Re: Test cases: XML Literal value space and exclusive canonicalization from Dave Beckett on 2003-08-04 (w3c-rdfcore-wg@w3.org from August 2003)

From: Dave Beckett <dave.beckett@bristol.ac.uk>
Date: Mon, 4 Aug 2003 12:12:41 +0100
To: Martin Duerst <duerst@w3.org>
Cc: www-rdf-comments@w3.org, pat hayes <phayes@ihmc.us>, Benja Fallenstein <b.fallenstein@gmx.de>, Jeremy Carroll <jjc@hplb.hpl.hp.com>, w3c-rdfcore-wg@w3.org, w3c-i18n-ig@w3.org, msm@w3.org
Message-Id: <20030804121241.022ebc44.dave.beckett@bristol.ac.uk>
On Sun, 03 Aug 2003 17:36:46 -0400
Martin Duerst <duerst@w3.org> wrote:

> This message is prompted by some details in the recent discussion
> about XML Literals between Pat Hayes and Benja Fallenstein.
> I have tried to express this as much as possible as test cases.
> 
> 
> There are two somewhat related issues:
> A) Lexical space of XML Literals vs. allowed syntax in elements
>     with rdf:parseType="Literal".
> B) Allowed syntax with rdf:dataType="&rdf;XMLLiteral"
> C) Context information for rdf:parseType="Literal"
> 
> First to A):
> 
> Two recent messages from Pat Hayes say that the lexical space
> of XML Literals and the value space is in 1:1 correspondence:
> 
> http://lists.w3.org/Archives/Public/w3c-rdfcore-wg/2003Aug/0026.html
>  >>>>
> "Note that the XML values of well-typed XML literals are in precise
> 1:1 correspondence with the XML literal strings of such literals, but
> are not themselves character strings."
>  >>>>
> 
> http://lists.w3.org/Archives/Public/w3c-rdfcore-wg/2003Jul/0452.html
>  >>>>
> The lexical-to-value mapping is a 1:1 mapping from the lexical space
> onto the value space. The value of the lexical-to-value mapping
>  >>>>

Those are about questions in the RDF graph.

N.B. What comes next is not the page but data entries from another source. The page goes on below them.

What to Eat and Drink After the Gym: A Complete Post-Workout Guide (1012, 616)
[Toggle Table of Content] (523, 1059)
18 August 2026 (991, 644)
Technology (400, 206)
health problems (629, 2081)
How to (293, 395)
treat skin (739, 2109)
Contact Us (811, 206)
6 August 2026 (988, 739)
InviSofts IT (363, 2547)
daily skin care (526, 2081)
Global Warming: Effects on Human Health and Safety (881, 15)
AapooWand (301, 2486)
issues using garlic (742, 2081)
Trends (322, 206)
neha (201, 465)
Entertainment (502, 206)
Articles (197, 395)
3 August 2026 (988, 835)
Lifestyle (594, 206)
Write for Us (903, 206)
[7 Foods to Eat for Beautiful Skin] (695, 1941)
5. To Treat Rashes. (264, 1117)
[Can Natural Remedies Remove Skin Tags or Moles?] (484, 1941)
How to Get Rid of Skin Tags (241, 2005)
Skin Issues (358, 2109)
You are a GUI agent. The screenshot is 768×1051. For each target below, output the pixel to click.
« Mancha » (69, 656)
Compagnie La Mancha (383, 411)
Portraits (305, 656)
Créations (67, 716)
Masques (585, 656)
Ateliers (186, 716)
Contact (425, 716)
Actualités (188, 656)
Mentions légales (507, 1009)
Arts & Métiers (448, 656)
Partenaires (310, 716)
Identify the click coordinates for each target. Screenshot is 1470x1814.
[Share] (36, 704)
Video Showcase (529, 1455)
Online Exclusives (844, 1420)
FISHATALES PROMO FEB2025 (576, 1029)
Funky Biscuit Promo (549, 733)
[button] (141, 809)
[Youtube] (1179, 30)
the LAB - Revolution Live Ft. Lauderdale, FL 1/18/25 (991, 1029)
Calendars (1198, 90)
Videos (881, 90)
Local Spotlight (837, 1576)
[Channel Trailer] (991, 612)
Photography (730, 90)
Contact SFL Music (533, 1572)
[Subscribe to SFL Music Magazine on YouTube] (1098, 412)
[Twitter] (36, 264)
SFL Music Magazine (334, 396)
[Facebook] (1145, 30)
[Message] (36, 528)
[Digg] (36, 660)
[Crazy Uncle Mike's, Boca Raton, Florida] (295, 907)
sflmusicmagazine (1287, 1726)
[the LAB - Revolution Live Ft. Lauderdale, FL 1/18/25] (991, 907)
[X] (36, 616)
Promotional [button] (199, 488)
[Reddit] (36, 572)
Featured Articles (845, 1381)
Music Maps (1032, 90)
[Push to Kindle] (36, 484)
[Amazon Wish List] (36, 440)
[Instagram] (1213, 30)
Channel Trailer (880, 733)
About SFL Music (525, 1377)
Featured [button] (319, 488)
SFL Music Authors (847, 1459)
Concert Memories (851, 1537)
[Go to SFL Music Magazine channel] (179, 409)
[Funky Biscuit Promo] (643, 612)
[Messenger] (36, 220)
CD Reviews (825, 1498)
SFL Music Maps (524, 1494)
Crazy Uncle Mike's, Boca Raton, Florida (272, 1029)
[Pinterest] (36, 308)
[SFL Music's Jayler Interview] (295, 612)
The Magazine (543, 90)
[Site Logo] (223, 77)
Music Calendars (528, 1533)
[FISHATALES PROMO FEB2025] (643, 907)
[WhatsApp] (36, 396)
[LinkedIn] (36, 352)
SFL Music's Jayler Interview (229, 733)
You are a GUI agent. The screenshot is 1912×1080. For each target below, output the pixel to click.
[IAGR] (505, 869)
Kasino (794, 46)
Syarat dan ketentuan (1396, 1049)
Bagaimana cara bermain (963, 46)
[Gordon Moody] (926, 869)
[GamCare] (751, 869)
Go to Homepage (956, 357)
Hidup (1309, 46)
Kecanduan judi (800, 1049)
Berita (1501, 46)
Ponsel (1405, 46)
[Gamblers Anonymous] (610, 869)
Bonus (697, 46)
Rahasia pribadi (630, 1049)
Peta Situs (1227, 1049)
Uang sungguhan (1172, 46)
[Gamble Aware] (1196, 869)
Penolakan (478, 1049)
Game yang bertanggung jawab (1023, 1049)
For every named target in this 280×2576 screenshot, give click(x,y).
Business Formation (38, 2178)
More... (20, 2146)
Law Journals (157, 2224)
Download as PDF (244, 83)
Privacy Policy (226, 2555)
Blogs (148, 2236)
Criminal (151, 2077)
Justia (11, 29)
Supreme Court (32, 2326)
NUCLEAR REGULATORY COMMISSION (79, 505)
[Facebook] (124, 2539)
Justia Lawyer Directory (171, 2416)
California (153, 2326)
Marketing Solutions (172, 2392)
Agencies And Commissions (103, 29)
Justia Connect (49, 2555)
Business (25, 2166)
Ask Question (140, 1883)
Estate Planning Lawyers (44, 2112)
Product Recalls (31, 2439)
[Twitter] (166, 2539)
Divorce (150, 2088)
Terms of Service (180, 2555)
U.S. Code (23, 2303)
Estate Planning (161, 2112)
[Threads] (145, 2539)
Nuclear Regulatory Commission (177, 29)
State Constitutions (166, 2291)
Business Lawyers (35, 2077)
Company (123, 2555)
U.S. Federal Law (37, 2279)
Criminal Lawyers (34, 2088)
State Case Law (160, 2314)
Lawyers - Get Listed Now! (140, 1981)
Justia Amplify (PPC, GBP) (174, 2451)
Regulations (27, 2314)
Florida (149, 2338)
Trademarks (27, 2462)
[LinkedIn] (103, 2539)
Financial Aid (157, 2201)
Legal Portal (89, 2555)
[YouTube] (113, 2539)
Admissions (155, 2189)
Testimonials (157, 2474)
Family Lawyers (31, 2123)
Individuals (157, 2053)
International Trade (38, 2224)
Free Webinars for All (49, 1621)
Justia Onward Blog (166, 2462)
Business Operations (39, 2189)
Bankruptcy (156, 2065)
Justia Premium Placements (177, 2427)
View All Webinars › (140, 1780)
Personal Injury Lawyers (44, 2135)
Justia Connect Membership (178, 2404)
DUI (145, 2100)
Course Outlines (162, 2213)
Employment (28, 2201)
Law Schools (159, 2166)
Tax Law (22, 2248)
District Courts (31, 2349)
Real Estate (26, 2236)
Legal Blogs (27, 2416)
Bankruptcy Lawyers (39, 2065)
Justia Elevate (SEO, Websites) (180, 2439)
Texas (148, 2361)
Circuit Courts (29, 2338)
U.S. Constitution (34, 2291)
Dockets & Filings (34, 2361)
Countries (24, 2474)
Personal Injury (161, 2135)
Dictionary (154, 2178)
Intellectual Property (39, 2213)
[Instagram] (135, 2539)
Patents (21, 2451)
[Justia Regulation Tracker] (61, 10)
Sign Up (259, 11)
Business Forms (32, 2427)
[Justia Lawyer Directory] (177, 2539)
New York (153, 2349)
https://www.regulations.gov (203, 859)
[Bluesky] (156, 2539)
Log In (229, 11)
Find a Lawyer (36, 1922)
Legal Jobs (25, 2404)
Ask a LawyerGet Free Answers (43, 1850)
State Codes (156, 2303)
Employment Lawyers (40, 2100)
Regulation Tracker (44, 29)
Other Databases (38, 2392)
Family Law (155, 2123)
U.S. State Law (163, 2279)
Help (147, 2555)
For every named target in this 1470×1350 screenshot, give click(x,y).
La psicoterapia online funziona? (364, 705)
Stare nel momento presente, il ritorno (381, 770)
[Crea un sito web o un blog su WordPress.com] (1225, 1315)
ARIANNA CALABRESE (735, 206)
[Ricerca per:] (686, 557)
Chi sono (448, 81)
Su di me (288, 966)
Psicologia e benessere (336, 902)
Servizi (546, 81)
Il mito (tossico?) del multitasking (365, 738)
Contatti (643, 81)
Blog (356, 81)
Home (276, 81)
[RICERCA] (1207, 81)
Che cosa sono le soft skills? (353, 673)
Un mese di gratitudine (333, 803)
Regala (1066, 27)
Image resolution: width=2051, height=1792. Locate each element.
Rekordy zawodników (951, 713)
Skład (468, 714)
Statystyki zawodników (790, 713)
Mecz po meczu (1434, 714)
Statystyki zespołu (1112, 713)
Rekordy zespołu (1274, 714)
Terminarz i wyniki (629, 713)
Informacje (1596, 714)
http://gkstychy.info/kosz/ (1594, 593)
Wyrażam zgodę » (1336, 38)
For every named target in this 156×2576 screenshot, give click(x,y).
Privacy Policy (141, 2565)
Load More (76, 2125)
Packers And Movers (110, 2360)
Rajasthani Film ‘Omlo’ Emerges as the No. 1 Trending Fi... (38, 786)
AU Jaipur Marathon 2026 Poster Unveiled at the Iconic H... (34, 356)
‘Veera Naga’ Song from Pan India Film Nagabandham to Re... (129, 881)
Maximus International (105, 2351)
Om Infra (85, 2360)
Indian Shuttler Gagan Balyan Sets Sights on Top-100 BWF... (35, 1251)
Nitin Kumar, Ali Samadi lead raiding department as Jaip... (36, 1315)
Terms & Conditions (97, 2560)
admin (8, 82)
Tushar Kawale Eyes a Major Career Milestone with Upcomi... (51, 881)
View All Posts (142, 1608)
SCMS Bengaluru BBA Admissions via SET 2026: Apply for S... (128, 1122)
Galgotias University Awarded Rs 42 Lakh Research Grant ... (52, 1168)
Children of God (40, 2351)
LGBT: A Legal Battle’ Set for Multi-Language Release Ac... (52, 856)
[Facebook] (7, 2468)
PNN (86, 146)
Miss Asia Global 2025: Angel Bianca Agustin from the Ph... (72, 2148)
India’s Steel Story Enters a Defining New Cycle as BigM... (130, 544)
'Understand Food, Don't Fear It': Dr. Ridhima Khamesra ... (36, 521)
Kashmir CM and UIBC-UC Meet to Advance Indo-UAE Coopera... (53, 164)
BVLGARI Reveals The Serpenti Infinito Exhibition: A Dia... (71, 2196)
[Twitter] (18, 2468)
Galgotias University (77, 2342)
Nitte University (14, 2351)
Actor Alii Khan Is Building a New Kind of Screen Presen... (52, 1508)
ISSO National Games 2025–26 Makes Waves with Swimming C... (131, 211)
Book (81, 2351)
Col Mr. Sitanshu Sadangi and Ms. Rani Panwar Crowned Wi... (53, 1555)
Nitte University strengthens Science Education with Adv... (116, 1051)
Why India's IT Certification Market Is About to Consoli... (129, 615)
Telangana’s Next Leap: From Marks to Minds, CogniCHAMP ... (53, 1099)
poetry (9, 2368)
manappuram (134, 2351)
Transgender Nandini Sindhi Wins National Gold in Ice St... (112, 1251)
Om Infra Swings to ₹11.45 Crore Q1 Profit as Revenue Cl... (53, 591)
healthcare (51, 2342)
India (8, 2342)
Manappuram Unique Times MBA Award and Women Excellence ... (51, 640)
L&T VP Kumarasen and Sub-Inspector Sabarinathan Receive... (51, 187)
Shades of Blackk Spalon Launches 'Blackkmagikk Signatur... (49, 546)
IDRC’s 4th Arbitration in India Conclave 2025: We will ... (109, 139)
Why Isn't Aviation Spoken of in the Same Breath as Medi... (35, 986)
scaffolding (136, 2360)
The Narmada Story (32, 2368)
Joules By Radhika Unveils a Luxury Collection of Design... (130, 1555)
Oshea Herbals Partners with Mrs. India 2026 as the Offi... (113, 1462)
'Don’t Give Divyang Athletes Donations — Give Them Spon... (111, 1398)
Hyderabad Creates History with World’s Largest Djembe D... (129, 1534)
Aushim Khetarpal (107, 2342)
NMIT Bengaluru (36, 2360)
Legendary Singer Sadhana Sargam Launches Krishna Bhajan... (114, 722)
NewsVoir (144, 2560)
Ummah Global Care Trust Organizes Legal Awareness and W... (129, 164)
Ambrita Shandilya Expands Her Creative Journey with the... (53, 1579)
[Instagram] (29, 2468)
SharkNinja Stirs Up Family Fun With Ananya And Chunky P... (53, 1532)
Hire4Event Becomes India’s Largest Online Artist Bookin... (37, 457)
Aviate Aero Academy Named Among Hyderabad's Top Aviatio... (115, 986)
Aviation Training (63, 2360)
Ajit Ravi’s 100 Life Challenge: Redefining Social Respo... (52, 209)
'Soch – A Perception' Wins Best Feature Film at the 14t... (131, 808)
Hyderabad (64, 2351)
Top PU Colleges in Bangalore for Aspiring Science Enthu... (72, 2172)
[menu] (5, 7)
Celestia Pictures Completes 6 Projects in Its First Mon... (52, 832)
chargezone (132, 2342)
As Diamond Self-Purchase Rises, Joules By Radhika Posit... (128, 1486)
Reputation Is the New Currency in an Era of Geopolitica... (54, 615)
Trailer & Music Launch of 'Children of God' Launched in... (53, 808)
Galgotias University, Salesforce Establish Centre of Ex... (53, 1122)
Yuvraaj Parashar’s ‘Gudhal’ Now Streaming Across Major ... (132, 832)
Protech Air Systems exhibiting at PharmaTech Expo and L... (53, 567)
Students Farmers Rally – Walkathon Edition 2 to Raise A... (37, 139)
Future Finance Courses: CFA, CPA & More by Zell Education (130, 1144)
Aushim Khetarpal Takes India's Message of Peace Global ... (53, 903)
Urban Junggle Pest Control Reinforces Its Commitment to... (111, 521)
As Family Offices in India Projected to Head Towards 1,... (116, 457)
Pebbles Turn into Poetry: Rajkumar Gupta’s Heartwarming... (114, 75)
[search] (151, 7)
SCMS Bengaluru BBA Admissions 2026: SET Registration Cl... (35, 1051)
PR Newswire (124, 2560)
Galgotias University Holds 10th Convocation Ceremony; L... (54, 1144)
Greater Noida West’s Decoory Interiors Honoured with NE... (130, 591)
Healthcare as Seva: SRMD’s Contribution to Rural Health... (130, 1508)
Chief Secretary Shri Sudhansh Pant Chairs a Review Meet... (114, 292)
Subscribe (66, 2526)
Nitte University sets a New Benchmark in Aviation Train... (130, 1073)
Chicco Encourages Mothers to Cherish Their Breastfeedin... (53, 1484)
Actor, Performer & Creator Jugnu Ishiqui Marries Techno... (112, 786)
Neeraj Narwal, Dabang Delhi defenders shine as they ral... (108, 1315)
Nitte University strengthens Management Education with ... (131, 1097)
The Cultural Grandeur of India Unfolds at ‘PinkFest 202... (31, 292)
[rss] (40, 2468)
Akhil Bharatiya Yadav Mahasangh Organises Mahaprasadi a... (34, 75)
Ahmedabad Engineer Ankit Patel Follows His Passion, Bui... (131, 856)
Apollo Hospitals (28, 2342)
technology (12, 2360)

The RDF graph is an abstract syntax of triples, and is separate
from the RDF/XML syntax which is the concrete one.

> This lets me ask the following test-based questions:

Which you do, in the RDF/XML syntax, however we
usually pose questions about defails of the graph in our
test format for the graph, N-Triples

> Do the following two RDF/XML documents entail the same graph?
> 
> <rdf:RDF xmlns:rdf="http://www.w3.org/1999/02/22-rdf-syntax-ns#"
>           xmlns:eg="http://example.org/">
>   <rdf:Description rdf:about="http://example.org/foo">
>     <eg:bar rdf:parseType="Literal"><br/></eg:bar>
>   </rdf:Description>
> </rdf:RDF>

In the graph
  <http://example.org/foo> <http://example.org/bar> "<br></br>"^^<http://www.w3.org/1999/02/22-rdf-syntax-ns#XMLLiteral> .

So you can see that the RDF/XML Syntax spec gives you the "<br></br>"
canonicalized XML unicode string (yes, I know. Leave that issue for now).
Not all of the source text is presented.